Wireshark-users: Re: [Wireshark-users] bug on packet-gsm_sms.c short buffer
From: Guy Harris <[email protected]>
Date: Tue, 10 Jun 2008 14:38:44 -0700
On Jun 10, 2008, at 1:00 PM, Jaap Keuter wrote:

It's probably the call to gsm_sms_char_7bit_unpack() that does that.
Or the

	messagebuf[out_len] = '\0';

after it.

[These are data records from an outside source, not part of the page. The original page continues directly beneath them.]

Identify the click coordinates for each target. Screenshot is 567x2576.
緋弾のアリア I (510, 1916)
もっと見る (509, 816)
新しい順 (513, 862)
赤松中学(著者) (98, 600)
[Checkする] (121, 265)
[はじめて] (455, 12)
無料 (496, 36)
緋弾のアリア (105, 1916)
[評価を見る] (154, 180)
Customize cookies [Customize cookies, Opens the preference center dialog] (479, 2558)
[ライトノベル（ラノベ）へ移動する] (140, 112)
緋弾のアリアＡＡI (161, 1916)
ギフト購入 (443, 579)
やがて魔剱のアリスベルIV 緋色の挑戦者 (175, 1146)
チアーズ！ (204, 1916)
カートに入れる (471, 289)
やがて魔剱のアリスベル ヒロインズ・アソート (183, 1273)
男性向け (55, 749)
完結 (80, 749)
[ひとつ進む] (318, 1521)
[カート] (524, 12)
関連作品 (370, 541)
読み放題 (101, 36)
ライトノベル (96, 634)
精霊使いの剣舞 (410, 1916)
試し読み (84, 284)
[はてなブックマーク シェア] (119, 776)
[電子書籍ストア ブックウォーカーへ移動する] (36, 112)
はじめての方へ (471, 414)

If out_len is the length of the message, then a maximum- length message will cause an array bounds violation (messagebuf[160] is past the end of messagebuf).
If you do have a sample capture you could share then please open a bug report
with this text and the capture on https://bugs.wireshark.org
...so that we can test a fix.  (As per my comment, the right fix would  
probably be to do:
	#define SMS_MAX_MESSAGE_SIZE	160

		...

	char messagebuf[SMS_MAX_MESSAGE_SIZE + 1];

		...

		out_len =
		    gsm_sms_char_7bit_unpack(fill_bits, length, SMS_MAX_MESSAGE_SIZE,
			tvb_get_ptr(tvb, offset, length), messagebuf);
		messagebuf[out_len] = '\0';

so that the array is 161 bytes long but we only pass 160 to gsm_sms_char_7bit_unpack(). gsm_sms_char_7bit_unpack() appears to do bounds checking, so a message *longer* than 160 bytes won't cause any more of a problem than a 160-byte message does.)